- **Stated task**
Could you set down the data word for word, from its first line through the line containing "will click(x=456, y=427).", with both ends included?

- **Information supplied**
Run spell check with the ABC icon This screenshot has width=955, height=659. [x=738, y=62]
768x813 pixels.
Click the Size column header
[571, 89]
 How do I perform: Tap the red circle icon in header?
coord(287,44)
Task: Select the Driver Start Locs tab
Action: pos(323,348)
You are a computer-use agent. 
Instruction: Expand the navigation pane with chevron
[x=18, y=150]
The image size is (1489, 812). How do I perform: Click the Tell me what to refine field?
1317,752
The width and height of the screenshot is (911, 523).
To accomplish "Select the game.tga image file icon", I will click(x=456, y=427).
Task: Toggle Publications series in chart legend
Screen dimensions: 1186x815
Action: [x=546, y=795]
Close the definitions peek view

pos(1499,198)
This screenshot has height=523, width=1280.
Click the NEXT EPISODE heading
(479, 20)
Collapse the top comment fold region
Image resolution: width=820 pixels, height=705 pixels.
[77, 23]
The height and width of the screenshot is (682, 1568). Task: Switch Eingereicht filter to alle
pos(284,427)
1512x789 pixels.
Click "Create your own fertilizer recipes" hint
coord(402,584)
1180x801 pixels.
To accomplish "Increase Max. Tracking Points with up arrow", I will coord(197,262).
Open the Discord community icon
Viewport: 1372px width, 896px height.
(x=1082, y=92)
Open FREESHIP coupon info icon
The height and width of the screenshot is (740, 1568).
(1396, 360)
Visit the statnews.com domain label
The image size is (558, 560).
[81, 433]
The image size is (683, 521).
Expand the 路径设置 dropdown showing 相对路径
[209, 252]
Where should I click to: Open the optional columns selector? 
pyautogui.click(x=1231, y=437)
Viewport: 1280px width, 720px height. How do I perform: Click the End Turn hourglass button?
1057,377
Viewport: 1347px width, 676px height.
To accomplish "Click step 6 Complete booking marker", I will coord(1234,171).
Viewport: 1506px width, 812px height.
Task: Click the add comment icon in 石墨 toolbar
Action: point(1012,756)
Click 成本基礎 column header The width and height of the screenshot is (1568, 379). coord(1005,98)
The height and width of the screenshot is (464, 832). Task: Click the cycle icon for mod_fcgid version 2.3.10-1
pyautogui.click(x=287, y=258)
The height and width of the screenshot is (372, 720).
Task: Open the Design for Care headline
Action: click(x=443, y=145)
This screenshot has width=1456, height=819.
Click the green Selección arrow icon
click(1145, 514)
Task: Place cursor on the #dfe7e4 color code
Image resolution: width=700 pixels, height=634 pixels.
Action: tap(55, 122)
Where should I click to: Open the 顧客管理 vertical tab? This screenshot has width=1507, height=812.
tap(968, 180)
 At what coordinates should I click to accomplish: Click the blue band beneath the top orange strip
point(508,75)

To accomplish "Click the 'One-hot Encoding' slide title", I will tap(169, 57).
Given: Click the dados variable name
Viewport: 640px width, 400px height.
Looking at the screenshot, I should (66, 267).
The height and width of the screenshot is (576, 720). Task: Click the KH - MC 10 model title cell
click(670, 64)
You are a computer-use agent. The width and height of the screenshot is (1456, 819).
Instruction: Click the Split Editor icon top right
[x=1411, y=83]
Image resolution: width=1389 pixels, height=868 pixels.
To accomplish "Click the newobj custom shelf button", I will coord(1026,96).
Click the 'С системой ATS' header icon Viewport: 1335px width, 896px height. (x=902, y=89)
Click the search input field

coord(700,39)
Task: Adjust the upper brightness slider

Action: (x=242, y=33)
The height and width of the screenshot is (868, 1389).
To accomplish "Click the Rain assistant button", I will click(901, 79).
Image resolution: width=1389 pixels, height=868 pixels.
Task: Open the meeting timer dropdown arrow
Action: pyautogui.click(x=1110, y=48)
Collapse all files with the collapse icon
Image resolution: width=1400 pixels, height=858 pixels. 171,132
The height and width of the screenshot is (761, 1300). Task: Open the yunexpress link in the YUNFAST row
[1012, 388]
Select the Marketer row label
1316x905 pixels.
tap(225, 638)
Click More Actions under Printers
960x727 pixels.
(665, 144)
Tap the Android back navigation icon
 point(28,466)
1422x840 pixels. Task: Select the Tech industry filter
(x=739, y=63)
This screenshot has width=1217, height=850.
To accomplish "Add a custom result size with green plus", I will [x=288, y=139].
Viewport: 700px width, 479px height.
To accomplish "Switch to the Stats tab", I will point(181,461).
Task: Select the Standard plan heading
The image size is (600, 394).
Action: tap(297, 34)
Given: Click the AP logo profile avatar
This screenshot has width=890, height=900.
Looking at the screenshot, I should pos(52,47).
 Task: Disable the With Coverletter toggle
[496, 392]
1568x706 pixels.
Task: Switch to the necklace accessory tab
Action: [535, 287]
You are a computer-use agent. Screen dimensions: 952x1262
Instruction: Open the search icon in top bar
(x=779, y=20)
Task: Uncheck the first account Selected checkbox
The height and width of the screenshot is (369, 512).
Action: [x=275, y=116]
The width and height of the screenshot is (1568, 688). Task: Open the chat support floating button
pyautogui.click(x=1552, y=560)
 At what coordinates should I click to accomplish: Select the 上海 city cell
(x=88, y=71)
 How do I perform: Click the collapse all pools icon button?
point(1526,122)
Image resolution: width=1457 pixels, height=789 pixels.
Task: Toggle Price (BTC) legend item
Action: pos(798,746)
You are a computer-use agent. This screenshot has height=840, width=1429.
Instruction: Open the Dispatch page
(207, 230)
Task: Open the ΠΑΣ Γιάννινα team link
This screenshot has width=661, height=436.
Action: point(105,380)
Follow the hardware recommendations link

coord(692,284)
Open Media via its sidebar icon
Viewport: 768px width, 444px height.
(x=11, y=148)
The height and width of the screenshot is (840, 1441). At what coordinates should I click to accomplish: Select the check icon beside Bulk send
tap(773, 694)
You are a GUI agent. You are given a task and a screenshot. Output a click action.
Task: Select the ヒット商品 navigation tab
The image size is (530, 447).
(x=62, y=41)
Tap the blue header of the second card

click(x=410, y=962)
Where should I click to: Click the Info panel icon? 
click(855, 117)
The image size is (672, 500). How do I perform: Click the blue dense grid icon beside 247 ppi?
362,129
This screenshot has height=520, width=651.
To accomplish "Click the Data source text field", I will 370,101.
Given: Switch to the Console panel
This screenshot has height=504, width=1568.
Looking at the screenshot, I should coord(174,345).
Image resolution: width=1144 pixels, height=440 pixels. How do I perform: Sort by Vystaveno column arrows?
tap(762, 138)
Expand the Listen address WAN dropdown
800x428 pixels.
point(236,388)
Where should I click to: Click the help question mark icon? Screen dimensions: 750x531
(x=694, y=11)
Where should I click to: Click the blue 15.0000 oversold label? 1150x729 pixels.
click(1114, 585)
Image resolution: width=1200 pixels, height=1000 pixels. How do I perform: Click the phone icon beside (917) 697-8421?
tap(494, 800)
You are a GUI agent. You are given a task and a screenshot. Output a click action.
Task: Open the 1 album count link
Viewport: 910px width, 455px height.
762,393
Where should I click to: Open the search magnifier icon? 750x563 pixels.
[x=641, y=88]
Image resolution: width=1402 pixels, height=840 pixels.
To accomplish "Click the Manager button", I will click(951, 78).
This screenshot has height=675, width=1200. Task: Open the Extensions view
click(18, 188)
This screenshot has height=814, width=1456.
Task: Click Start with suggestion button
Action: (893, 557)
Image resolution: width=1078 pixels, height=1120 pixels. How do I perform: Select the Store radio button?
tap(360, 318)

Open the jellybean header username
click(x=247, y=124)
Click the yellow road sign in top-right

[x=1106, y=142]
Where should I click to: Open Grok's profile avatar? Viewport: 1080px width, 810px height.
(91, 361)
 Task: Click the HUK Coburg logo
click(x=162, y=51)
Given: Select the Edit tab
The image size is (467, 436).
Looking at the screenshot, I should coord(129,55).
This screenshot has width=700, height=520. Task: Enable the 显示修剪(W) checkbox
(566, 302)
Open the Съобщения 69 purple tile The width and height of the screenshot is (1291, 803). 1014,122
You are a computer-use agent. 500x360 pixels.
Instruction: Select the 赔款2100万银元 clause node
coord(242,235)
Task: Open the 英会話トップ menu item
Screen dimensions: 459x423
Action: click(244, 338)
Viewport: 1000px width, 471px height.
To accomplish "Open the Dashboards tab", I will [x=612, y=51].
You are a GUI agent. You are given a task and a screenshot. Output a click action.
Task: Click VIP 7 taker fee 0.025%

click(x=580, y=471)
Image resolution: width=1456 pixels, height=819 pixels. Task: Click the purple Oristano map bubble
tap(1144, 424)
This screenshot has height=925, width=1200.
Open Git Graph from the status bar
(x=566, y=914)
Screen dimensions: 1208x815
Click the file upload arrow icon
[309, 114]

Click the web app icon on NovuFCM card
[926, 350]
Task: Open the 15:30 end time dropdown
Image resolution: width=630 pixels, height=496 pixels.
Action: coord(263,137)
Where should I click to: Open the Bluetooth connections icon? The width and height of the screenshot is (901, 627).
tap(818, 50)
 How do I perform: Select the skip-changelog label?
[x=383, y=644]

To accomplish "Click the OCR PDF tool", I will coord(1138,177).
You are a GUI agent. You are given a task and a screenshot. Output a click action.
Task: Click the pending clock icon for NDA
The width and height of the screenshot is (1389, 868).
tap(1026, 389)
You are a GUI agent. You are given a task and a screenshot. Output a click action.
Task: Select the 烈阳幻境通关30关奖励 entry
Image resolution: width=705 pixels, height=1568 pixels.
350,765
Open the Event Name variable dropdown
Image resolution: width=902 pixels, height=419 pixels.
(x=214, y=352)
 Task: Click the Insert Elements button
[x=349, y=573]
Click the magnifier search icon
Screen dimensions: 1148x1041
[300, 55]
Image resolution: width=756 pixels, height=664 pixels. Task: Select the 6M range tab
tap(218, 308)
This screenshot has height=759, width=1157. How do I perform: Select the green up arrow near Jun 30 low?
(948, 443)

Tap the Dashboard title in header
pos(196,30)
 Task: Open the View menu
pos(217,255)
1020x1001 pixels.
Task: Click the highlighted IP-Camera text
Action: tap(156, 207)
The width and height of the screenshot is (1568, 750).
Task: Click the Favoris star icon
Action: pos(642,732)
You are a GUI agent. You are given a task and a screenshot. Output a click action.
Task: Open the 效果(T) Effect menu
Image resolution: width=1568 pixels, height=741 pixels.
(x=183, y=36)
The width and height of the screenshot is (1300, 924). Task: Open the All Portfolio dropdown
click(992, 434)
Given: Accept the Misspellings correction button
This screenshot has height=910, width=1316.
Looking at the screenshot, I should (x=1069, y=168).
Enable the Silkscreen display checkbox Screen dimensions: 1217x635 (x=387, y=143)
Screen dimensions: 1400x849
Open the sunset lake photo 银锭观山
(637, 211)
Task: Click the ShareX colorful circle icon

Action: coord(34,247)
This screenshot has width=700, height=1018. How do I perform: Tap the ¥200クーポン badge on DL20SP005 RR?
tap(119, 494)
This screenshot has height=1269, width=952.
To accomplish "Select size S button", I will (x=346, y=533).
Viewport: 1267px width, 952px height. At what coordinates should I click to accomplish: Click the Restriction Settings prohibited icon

- **Response below**
Run spell check with the ABC icon This screenshot has width=955, height=659. [x=738, y=62]
768x813 pixels.
Click the Size column header
[571, 89]
 How do I perform: Tap the red circle icon in header?
coord(287,44)
Task: Select the Driver Start Locs tab
Action: pos(323,348)
You are a computer-use agent. 
Instruction: Expand the navigation pane with chevron
[x=18, y=150]
The image size is (1489, 812). How do I perform: Click the Tell me what to refine field?
1317,752
The width and height of the screenshot is (911, 523).
To accomplish "Select the game.tga image file icon", I will click(x=456, y=427).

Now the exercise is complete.